There is no single default process for creating your first estate plan. This does not mean, however, that every approach is equally effective! Planning out the steps you want to take allows you to proceed with both speed and efficiency. A solid map to your desired destination will allow you to implement an estate plan with minimal headaches and disruption.
Here are three general steps for attacking estate planning for the first time:
- Set goals
Don’t create an estate plan just because you don’t have one. Create an estate plan because you want to reach both short-term goals and long-term aspirations. For example, your primary goal may be naming a guardian for your children. Other people may prioritize asset protection or guidance for their heirs via a trust. Goals are a good starting point. What do you want to accomplish with an estate plan?
- Learn the basics
You don’t have to be an estate planning expert, but it’s best to have some knowledge of the basics. Think of this like creating a solid foundation for your estate planning structure. Do you know what a will is? How about a living trust? What about a power of attorney? The more you learn about the basics the more confidence you’ll have with the whole process.
- Ask questions
You’re going to have questions. It’s natural! We become concerned, as a matter of fact, when clients don’t have questions for us.

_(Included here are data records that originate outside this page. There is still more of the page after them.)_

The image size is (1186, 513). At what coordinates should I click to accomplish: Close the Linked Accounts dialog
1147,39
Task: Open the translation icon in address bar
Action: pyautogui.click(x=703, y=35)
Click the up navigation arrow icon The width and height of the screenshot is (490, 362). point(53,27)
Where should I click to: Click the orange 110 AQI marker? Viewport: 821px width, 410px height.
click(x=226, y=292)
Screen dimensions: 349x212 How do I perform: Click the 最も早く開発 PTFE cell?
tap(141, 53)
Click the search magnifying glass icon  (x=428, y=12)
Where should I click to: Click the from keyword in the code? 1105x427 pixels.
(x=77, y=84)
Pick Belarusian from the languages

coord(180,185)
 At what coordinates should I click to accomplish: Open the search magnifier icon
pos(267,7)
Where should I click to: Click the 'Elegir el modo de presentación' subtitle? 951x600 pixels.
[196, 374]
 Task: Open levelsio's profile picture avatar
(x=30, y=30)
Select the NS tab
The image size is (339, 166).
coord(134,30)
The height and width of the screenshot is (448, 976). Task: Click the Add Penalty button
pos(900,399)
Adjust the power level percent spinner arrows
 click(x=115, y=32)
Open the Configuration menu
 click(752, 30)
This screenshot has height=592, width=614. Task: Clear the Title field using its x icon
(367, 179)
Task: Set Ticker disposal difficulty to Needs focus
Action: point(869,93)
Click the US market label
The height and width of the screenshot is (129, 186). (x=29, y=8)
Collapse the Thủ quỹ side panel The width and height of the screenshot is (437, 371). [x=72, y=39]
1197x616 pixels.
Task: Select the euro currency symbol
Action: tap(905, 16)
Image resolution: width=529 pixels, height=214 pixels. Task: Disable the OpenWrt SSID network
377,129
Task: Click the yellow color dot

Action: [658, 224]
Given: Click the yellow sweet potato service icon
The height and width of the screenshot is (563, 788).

Listing these questions is an initial step, but answering those questions is the most important component. You can search for answers online, but the search results will typically lack nuance for your specific situation. It’s best to consult with an estate planning attorney in addition to doing your own research.
Your first attempt at estate planning doesn’t have to be a stressful process. There is no reason for it to drag on indefinitely. When you take the three steps above, you’ll find yourself consistently moving toward the end of the process—toward your goals.